Robert Richardson, a property owner, submitted a subdivision application that met the requirements of the city's subdivision ordinance. Nonetheless, the Little Rock Planning Commission (“Commission”) disapproved the application based on the marginal development potential of the land. The trial court affirmed, holding that the commission had the discretionary authority to disapprove. On appeal, the court reversed.
Does a planning commission have discretionary power to disapprove a subdivision plat which meets minimum requirements set forth in the subdivision ordinance?
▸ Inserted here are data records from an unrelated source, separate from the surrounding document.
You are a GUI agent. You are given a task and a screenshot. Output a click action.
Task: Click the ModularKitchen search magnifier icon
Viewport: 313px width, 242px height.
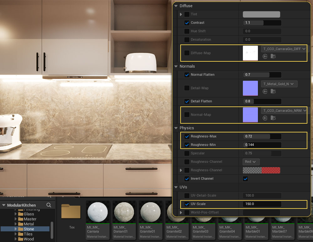point(49,205)
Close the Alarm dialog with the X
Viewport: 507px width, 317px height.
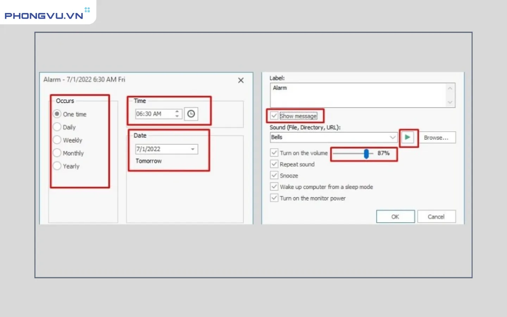click(241, 80)
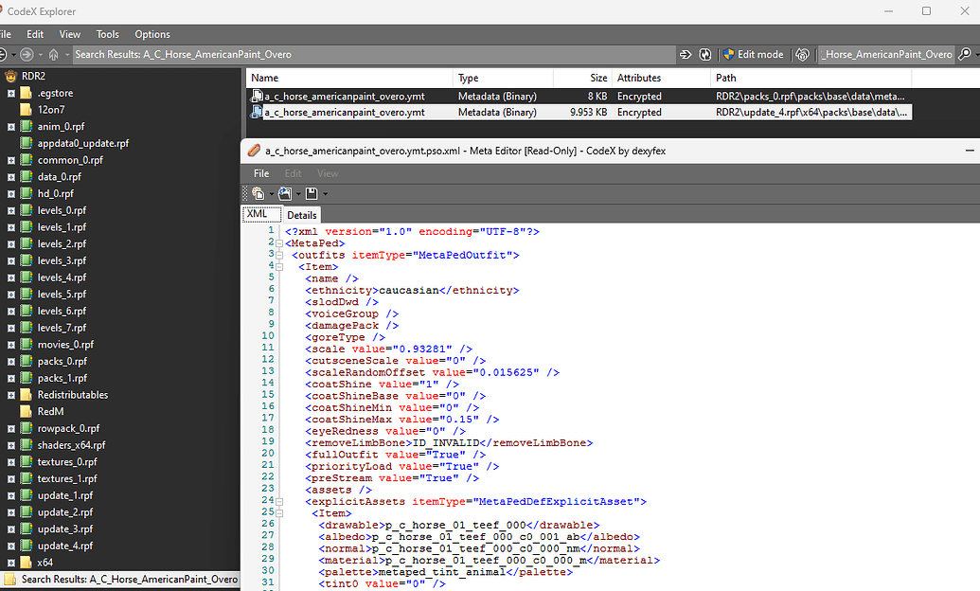Open the File menu in Meta Editor
This screenshot has height=591, width=980.
(260, 173)

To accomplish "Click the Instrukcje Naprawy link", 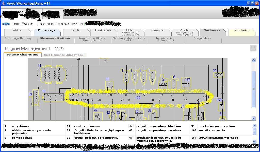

The record clearly demonstrates that the Commission denied approval of the plat based upon considerations not authorized by the ordinance. Pursuant to the subdivision ordinance Section 37.14(e)(3), Richardson received a letter setting forth two reasons for denial: (1) Proximity of a proposed cul-de-sac to the adjacent lots and (2) marginal development potential of the land, resulting in unusual lot shapes and means for access. The final plat submission from which Richardson appeals does not contain a cul-de-sac, and the subdivision ordinance did not contain the term "marginal development potential." In fact, there was testimony to the effect that the term "marginal development potential" was formulated ad hoc as a reason for denying Richardson’s plat. Thus, the Planning Commission exceeded its authority when it denied approval of the preliminary plat on considerations other than the minimum standards set forth in the subdivision ordinance.